Re: soft-reboot and surviving it

Luca Boccassi <luca.boccassi@xxxxxxxxx> · Fri, 19 Apr 2024 10:47:51 +0100

On Fri, 19 Apr 2024 at 10:30, Thorsten Kukuk <kukuk@xxxxxxxx> wrote:
>
> Hi,
>
> we finished the integration of soft-reboot into openSUSE Tumbleweed
> and MicroOS (transactional-update), and the major problems except
> firewalld+podman are solved. Now we only need to do all the "fine
> tuning".
> Is there meanwhile any reliable/official way to detect that this was a
> soft-reboot? This would be very helpful in some cases for post mortem
> analysis and support.
> I'm aware of the SoftRebootsCount property in systemd v256, so
> applications could query that and I assume if the count is >0 it was a
> soft-reboot? Couldn't test that yet.

Yes, that's the purpose of the counter, you can use it for that.

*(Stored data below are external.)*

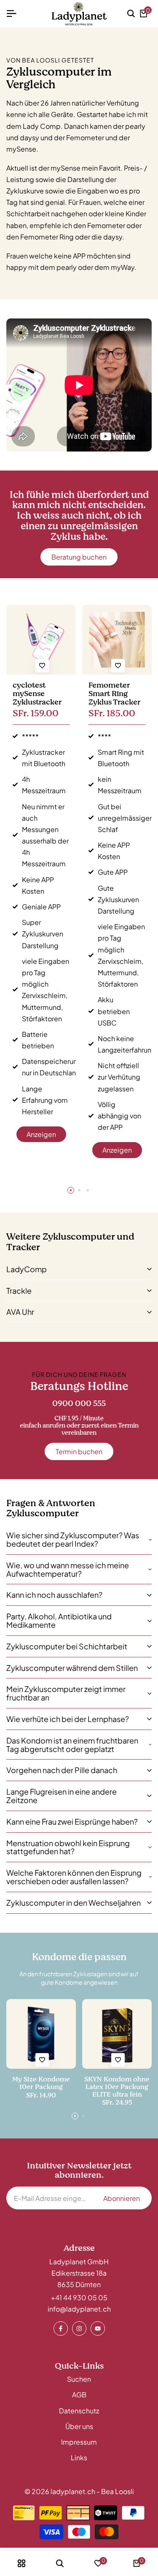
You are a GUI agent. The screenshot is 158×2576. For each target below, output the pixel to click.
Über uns (79, 2426)
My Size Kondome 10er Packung (41, 2083)
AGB (79, 2394)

> And now I started looking into how services can survive the
> soft-reboot. I know the FOSDEM talk from Luca about this topic, but I
> don't like to move the application into another image, as this would
> only move the update problem to a different level and not solve it. So
> I'm currently playing with it to find out if there isn't a better
> option, especially with btrfs.
> Is there already some documentation somewhere, what are the
> limitations or best practices for an application for surviving a
> soft-reboot?

It really needs to be a separate filesystem from a separate image, any
ties back to the host OS and the service will be hopefully correctly
stopped, or worse it will not be detected and it will leak the old
filesystem, which means you'll silently leak memory, mounts, etc. I
would strongly recommend to avoid fighting against this, and instead
spend time solving the root cause.

The best solution really is to figure out why there's a executable
from the host OS permanently running in the podman container cgroup
(what does it do, why it is necessary, why does it need to always run,
etc), and try to refactor that away. Make it started on demand for
example.

> The main task for me currently is, to find out what such an
> application can do, what will not work, and what they should do in
> case of a reboot. I saw there is the PrepareForShutdownWithMetadata
> signal (I didn't got that working, but since it seems to work with
> busctl, the problem is most likely between chair and keyboard ;) ),
> but I'm more interested about file descriptors and pipes. Currently
> stderr will be redirected to journald, but this will of course no
> longer work after a soft-reboot. While I can adjust my application to
> use sd_journal_print() instead, errors written by libraries or
> something else to stderr will go lost or trigger SIGPIPE.. Any ideas
> on how to solve that?

The soft-reboot manpage is the best we got for now - and the
recordings of my talks might be of some help too. The main gotcha so
far is D-Bus, if you publish a service you need to be resilient
against D-Bus going away and coming back, which is never a thing
normally, so applications usually aren't coded for that, but it can be
done and the soft-reboot manpage has a self-contained example showing
how.

However, logging should work out of the box as long as the journal is
used, what problem are you seeing exactly?